Dave Parker embodied the Negro Leagues. His swag, flair and ebullient demeanor on the baseball diamond conjured images of the showman that were as good and in many cases better that their white contemporaries. Prior to Jackie Robinson tearing down the sport’s racist color barrier, he made his Major League Baseball debut playing for the Brooklyn Dodgers on April 17, 1947.

Parker would follow 26 years later, playing his first MLB game on July 12, 1973 with the Pittsburgh Pirates, when Black players were firmly entrenched as some of the game’s most revered stars and American icons – Willie Mays, Hank Aaron, Frank Robinson, Josh Gibson et al. Parker passed away last Saturday from complications of the dreaded Parkinson’s disease at the age of 74.

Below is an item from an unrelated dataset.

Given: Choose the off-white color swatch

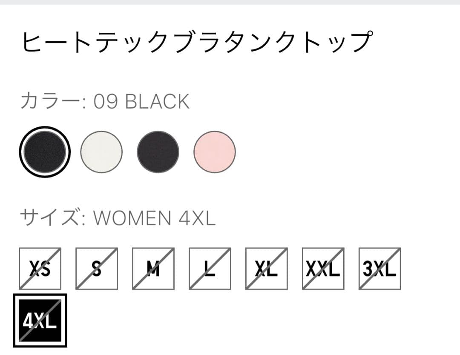Looking at the screenshot, I should (101, 152).
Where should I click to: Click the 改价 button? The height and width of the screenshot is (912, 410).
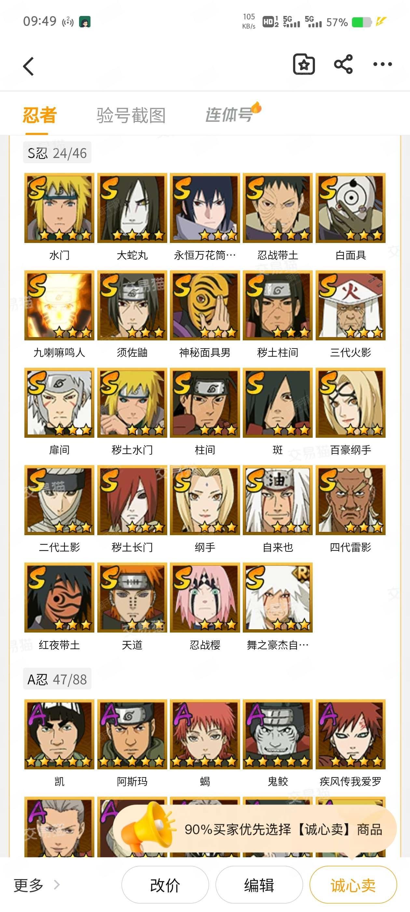pos(165,885)
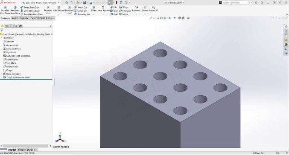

Dishearteningly, his transition to join the ancestors occurred 29 days before he now will be posthumously inducted into the National Baseball Hall of Fame in Cooperstown, New York on July 27. Parker’s election to the Hall of Fame last December by the institution’s Classic Era Committee was long overdue.

If Hall of Fame voters had employed the simple measure of worthiness and elected Parker years ago –– the man affectionately known as the Cobra –– he would have heard the tributes, witnessed the bust of his likeness with those of the aforementioned Black Hall of Famers in the awe-inspiring upstate baseball museum, and heard the acceptance speech that will be delivered by his son.

In his classic brash style, Parker rightly asked “Why did it take so long?” when informed in December he had finally been elected. Parker, who was born on June 9, 1951 in Grenada, Mississippi and raised in Cincinnati, Ohio, essentially replacing the incomparable Roberto Clemente as the Pirates’ right fielder after Clemente tragically died in an airplane accident on New Year’s Eve in 1972 and inconceivably never received more than 24% of votes in his 15 years on the Baseball Writers’ Association of America ballot.

To be elected candidates, one must be named on at least 75% of the ballots. Parker was eventually removed from consideration in 2011 as per the BBWAA’S eligibility rules. Over his 19-year career playing for six teams, most with the Pirates (1973-1983), the imposing 6-5, 230 pound Parker was a seven-time All-Star, 1978 National League MVP, two-time World Series champion in 1979 with the Pirates and 1989 with the Oakland A’s, two-time batting champion and three-time Gold Glove winner.

He once rhymed, using a colloquial pronunciation of the number four, “The sun is going to shine, the wind is going to blow, and Dave is going to go 4-for-4.”

The sun will forever shine on the sterling Dave Parker!